#### Direction
How many lines of the records below contain the string "blue"? Reply with the number alone.

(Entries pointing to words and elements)
++++++++++

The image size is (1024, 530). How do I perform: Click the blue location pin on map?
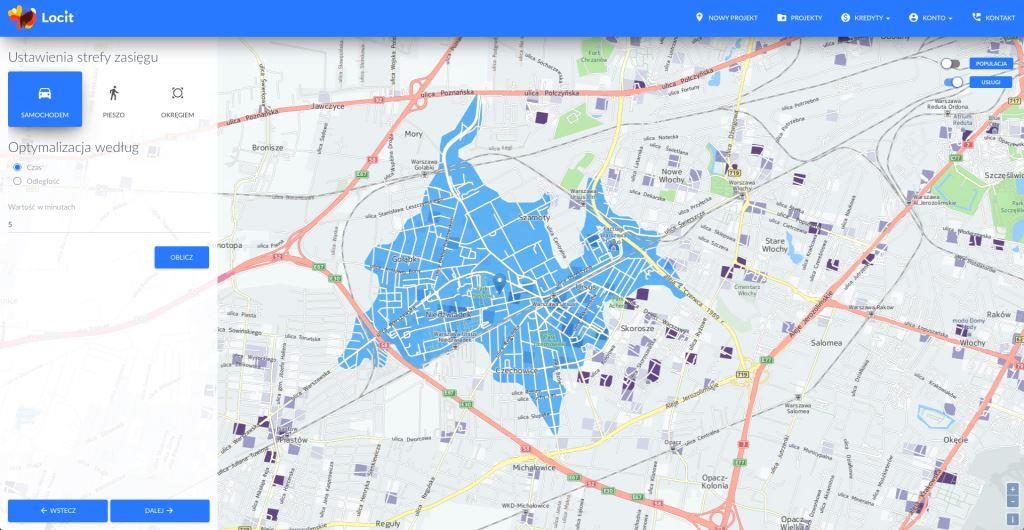coord(500,284)
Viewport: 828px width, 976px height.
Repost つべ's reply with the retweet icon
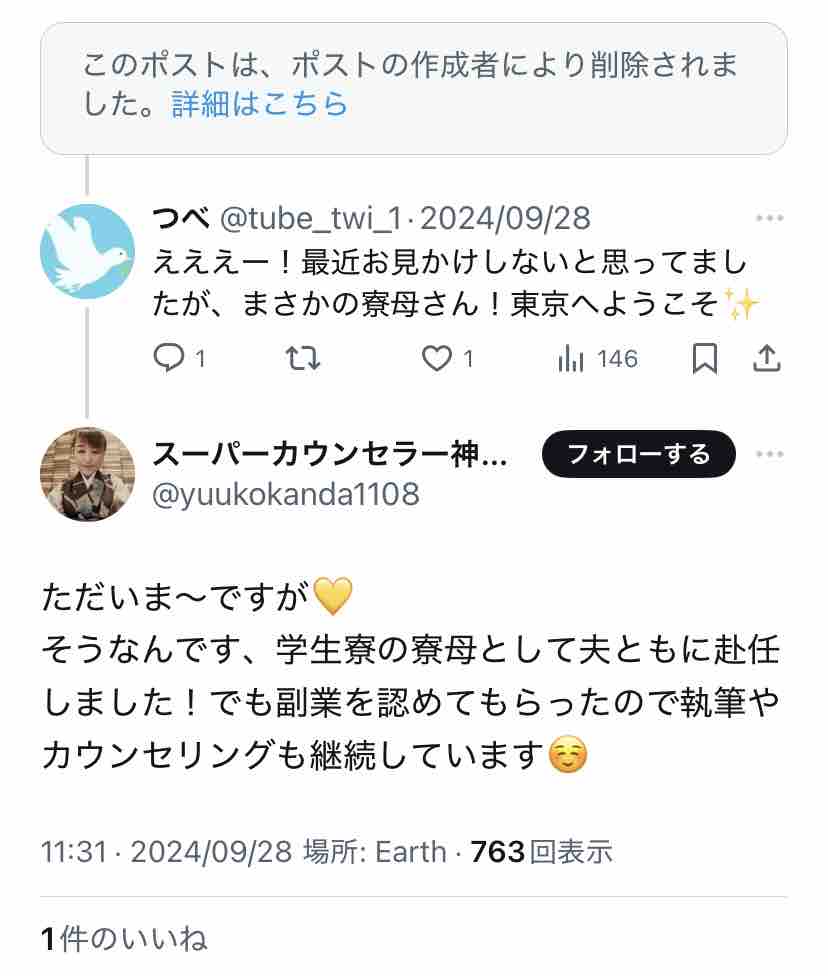click(303, 359)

++++++++++

#### Finished answer
1